Lane got out of his car and came toward Lester with a knife. Lester threw a can of beer at him and struck him with a .22 pistol he had taken from his pocket. Lane and Lester then fought on the trunk of Lane's car. While they were fighting Lester heard gun shots and heard his brother Albert say 'Lester I'm shot; I'm dying.' Lester thought his brother was kidding and kept on fighting until the back glass of Lane's car blew out. He then grabbed is gun, jumped over to the side, and shot the side glass out of the back of Lane's car. Lester then learned that his brother had actually been shot and told the appellant to throw his pistol out, which appellant did.
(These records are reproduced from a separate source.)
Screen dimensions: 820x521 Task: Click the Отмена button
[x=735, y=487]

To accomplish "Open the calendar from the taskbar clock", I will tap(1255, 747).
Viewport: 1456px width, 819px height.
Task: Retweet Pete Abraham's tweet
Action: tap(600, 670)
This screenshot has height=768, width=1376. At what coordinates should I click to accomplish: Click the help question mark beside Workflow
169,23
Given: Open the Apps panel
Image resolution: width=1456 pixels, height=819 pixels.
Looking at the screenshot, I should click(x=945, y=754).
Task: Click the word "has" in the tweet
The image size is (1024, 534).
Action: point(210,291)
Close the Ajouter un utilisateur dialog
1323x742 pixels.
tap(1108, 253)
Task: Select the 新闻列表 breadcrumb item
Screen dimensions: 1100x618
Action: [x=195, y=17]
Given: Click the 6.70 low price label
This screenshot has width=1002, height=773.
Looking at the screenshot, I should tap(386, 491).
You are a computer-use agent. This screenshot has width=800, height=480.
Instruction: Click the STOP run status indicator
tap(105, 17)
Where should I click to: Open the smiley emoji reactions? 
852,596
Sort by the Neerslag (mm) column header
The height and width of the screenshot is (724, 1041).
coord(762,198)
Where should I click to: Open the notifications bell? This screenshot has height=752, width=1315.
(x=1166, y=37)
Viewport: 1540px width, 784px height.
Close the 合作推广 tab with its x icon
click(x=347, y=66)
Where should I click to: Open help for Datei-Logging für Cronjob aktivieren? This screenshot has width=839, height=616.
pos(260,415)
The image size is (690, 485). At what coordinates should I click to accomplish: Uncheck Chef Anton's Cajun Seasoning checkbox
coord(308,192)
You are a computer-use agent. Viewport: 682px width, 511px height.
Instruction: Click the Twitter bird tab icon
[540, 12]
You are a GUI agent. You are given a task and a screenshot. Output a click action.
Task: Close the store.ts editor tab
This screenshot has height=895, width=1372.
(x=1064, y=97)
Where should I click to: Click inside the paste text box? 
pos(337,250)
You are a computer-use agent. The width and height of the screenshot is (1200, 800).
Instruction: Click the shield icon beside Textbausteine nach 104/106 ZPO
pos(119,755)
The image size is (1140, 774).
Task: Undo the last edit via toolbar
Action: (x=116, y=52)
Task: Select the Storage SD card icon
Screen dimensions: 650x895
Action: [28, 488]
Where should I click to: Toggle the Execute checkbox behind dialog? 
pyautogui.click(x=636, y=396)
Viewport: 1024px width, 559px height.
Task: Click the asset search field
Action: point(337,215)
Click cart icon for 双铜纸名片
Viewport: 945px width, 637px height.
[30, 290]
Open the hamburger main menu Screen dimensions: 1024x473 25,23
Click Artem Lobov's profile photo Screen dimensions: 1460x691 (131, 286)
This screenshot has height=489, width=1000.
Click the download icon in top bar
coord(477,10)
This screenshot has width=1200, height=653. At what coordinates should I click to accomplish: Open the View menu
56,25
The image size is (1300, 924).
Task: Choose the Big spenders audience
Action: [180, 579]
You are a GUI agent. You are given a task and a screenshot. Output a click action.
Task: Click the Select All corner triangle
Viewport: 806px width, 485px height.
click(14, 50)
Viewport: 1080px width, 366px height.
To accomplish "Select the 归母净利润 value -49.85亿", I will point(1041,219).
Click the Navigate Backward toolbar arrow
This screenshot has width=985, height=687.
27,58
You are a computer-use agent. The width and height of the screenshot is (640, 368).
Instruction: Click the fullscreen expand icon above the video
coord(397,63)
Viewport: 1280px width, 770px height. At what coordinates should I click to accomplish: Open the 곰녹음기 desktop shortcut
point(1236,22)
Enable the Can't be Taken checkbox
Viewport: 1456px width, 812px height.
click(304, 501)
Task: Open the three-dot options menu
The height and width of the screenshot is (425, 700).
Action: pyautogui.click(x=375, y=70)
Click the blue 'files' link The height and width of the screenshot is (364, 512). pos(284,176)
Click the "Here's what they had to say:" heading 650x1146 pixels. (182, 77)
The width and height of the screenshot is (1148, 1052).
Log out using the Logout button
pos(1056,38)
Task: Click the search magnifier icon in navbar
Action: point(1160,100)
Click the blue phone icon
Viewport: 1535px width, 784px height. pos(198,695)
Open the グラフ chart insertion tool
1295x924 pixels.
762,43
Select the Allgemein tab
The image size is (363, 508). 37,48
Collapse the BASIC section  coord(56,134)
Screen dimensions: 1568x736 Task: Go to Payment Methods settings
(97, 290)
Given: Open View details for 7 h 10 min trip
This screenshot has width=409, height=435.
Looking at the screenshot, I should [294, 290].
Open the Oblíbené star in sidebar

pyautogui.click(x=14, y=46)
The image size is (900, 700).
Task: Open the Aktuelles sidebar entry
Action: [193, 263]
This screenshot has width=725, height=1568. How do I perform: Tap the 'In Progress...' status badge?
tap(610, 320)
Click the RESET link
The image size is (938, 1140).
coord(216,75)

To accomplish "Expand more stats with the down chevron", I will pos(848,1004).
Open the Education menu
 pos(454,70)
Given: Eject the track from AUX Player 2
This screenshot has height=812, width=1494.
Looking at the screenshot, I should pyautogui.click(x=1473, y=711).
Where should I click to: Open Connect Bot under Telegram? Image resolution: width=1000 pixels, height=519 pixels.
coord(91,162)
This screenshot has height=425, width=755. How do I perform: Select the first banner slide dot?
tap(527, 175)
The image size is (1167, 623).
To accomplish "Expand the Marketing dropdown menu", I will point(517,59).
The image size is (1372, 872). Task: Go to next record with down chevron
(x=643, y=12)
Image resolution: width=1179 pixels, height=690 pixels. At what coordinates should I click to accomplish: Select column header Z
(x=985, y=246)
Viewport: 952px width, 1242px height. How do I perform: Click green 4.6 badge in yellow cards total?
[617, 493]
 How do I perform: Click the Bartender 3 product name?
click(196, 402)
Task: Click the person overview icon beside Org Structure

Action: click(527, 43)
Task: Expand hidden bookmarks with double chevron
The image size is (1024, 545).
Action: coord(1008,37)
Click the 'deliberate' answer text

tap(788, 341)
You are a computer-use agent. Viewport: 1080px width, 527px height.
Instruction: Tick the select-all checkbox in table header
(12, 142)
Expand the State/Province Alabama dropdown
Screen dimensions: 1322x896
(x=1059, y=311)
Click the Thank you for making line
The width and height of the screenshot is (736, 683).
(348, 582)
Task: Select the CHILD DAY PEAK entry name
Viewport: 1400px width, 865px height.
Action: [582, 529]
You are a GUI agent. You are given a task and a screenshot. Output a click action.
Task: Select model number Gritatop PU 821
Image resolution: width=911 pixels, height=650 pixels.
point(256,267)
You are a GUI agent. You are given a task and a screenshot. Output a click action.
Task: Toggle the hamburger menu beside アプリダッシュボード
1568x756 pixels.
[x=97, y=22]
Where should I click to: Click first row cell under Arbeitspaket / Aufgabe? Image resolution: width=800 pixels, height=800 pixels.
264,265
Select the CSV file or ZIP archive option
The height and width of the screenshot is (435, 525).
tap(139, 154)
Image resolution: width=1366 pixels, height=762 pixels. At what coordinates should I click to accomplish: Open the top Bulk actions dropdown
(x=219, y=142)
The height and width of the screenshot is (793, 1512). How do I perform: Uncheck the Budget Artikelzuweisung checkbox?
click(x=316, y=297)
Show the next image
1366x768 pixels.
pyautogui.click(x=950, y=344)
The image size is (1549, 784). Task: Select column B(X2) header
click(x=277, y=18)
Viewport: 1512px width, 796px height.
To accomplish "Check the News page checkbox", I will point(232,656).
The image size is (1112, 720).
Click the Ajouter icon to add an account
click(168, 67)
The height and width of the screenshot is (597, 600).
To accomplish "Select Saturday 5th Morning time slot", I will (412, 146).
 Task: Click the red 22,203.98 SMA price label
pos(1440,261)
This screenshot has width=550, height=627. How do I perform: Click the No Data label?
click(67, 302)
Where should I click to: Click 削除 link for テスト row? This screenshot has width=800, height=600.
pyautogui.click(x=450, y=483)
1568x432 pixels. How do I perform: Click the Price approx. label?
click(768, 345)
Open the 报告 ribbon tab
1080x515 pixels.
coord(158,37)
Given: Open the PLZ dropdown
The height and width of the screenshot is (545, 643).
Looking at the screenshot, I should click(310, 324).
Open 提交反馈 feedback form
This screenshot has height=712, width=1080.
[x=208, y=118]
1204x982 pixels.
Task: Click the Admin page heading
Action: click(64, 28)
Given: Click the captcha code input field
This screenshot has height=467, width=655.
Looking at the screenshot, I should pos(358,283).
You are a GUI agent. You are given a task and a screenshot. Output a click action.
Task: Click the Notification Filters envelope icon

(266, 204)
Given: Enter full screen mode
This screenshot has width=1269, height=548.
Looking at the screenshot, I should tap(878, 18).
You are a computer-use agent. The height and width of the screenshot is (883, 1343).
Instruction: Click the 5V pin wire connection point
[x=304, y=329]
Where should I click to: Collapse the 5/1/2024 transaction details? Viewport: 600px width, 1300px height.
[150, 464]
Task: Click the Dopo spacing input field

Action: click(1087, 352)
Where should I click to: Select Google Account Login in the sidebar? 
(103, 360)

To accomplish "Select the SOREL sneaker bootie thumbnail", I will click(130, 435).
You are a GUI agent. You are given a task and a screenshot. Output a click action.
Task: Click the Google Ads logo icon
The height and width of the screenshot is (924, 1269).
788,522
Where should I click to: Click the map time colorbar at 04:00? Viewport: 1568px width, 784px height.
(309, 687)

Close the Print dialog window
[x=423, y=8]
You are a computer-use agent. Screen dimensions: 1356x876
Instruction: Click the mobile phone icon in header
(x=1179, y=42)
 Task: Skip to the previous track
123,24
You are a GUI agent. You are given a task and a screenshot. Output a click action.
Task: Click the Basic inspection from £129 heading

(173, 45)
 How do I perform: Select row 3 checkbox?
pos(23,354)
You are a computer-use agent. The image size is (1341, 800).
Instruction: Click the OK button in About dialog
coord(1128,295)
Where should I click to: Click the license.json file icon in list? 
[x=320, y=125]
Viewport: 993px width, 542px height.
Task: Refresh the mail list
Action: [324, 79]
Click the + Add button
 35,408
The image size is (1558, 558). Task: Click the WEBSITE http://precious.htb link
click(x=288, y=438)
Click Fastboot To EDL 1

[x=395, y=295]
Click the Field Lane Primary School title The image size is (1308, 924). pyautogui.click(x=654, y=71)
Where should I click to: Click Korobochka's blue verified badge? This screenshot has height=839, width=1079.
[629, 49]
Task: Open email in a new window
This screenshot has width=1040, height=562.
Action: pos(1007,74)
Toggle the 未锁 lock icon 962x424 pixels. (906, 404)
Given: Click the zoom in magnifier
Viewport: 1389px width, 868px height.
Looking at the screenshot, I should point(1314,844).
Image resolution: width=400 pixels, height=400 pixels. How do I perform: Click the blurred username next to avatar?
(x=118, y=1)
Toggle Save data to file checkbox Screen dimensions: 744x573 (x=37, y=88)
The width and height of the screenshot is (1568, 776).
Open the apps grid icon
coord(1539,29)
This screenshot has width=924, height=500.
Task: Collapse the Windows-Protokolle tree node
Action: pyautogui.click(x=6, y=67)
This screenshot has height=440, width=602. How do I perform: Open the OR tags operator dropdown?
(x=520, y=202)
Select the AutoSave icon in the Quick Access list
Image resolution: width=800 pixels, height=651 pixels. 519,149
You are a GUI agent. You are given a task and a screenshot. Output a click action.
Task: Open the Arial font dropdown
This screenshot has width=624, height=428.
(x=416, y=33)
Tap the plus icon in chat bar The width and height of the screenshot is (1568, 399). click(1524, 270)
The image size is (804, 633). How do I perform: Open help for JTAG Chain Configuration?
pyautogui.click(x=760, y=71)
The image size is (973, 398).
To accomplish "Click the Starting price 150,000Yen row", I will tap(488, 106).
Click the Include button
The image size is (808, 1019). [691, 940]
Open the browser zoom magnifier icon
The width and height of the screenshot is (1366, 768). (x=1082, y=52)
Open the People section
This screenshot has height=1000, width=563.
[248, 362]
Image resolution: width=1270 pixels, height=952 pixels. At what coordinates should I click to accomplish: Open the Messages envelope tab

Lane then assisted Lester in placing Albert in his own car. Appellant and Lane then drove away.

Version of Lane and appellant

Lane and Lester got out of their cars, and after verbal exchanges, walked toward each other. Lester hit him (Lane) with a beer can, and then with his pistol. Lester then started firing his pistol into the car in which appellant was sitting. Appellant returned the fire. Albert was hit and Lester started hollering. The firing stopped and the appellant, at Lester's direction, threw his pistol (now empty) out of the car. Lane then assisted Lester in placing Albert into the Cox car. Appellant and Lane drove off.

In the trial the judge permitted the State to show by witnesses McDowell, Britt and Lester, that appellant made threats against Lester about a week prior to the killing.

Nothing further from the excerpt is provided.